21/04/2015

Zygomatiques, mode d'emploi

Un ami me déclara un jour ceci : les Genevois ne sont pas souriants. Mais à voir la gueule qu'il tirait en disant cela, je ne pus m'empêcher de lui rétorquer qu'il pourrait essayer de donner le bon exemple, d'amorcer la pompe en quelque sorte. Car il n'y a en principe pas de sourire sans réciproque. Ensuite, le sourire n'est pas une affaire de citoyenneté. Il doit y avoir des Japonais qui ne dérident pas et des Cariocas moroses. C'est toujours une affaire personnelle. Mais je constate, quelquefois simplement en sortant de chez moi, que la première personne que je croise laisse se décontracter les commissures, l'air de dire « bonjour, nous sommes voisins, nous habitons la même planète ».
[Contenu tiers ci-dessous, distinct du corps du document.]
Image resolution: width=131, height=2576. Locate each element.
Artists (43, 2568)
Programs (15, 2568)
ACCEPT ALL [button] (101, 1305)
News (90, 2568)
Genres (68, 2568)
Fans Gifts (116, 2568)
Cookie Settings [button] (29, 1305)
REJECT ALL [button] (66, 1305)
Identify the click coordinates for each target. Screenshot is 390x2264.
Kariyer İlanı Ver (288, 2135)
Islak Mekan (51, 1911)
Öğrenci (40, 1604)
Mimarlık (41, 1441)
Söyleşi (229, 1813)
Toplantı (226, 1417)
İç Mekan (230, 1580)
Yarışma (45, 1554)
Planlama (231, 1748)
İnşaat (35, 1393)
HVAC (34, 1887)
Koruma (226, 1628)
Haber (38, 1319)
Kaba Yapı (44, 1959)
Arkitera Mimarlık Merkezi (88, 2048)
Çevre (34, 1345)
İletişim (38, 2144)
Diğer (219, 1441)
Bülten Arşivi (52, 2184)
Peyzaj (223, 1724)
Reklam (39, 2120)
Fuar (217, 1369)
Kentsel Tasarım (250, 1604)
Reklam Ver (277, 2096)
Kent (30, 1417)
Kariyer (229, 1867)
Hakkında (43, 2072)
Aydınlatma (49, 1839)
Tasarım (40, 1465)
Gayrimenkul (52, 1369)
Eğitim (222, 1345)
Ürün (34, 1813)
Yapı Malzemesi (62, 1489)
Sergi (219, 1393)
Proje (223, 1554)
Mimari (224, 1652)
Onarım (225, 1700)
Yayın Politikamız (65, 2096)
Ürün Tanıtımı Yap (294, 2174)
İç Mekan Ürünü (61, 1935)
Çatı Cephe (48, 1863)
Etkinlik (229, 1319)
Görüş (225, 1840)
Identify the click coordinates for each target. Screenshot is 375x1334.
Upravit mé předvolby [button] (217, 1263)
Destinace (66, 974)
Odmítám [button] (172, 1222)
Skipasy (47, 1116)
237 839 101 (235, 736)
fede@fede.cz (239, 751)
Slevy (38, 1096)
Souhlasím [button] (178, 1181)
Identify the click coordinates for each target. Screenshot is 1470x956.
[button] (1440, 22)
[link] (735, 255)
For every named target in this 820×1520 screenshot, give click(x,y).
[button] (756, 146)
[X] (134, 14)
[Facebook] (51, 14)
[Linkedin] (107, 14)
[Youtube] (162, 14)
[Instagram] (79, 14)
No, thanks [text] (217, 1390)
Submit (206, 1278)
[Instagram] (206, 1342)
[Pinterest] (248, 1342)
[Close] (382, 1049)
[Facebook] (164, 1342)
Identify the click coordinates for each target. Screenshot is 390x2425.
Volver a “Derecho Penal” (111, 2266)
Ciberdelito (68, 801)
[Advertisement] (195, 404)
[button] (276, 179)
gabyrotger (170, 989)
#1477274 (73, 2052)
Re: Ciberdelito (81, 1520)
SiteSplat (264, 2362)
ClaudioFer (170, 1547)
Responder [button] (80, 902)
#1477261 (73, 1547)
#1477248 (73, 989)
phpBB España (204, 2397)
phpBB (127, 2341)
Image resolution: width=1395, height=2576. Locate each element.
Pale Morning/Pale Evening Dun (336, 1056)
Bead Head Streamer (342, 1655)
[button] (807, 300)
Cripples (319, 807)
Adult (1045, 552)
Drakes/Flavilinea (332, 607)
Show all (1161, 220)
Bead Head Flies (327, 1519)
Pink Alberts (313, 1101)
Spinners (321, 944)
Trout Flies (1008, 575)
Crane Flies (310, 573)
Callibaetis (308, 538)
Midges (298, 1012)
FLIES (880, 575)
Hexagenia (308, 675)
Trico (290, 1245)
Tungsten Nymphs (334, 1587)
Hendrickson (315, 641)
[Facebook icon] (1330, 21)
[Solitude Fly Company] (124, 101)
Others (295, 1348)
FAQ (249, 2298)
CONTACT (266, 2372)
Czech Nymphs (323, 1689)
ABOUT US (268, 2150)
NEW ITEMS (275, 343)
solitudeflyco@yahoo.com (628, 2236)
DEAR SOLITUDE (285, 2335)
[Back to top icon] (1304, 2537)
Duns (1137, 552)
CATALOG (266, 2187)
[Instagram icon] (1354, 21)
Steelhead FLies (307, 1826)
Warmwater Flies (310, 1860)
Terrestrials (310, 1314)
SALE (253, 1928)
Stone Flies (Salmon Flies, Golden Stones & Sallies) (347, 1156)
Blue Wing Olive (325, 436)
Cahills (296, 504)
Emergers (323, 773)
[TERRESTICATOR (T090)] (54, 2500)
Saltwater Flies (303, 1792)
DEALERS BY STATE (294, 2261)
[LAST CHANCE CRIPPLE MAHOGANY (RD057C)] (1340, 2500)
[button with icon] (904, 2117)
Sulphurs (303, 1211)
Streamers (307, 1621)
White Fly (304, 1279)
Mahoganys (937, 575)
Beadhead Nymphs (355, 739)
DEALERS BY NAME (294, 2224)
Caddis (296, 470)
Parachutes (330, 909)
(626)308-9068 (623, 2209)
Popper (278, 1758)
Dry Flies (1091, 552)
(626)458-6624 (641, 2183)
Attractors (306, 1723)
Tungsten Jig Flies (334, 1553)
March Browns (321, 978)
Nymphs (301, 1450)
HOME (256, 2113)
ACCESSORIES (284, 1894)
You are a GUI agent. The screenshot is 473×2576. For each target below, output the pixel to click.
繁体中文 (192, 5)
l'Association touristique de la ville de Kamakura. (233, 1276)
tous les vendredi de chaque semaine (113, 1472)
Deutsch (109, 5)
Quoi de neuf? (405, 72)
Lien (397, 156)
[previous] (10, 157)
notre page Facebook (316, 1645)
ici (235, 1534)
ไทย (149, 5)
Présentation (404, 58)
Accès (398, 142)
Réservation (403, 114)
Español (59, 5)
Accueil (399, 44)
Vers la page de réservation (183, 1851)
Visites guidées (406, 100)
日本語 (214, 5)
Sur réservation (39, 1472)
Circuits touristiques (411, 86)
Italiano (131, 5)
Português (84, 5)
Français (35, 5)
On trouve le sourire également chez les fonctionnaires, souvent qualifiés de grognons (par les grognons !). Les rares fois où j'ai affaire à l'État, je suis reçu aimablement. Il m'est même arrivé cette jolie chose. J'allais faire renouveler mon passeport, une opération qui, si on évite la période de pré-vacances, se fait en quelques minutes. J'avais septante ans et pour rigoler, je dis à la jeune préposée : vous me le faites pour une durée de trente ans, après, je verrai. Sourire navré mais complice de la préposée qui regarde ensuite mes documents et constate : mais c'est votre anniversaire aujourd'hui, allez, je vous fais la bise. Et de joindre le geste à la parole. Ce sont des souvenirs qui vous marquent. Faut-il préciser qu'une telle initiative ne saurait venir d'une directive d'un chef soucieux de l'image de son service. Et encore moins d'un physique de playboy que je n'ai jamais eu.

Ceci encore : contrairement à ce que pensent des fanatiques d'une morale rigide, ces sourires réciproques ne sont jamais le prélude à une activité sexuelle torride. Les numéros de téléphone ne sont jamais échangés. De quoi tempérer les espoirs des vrais playboys.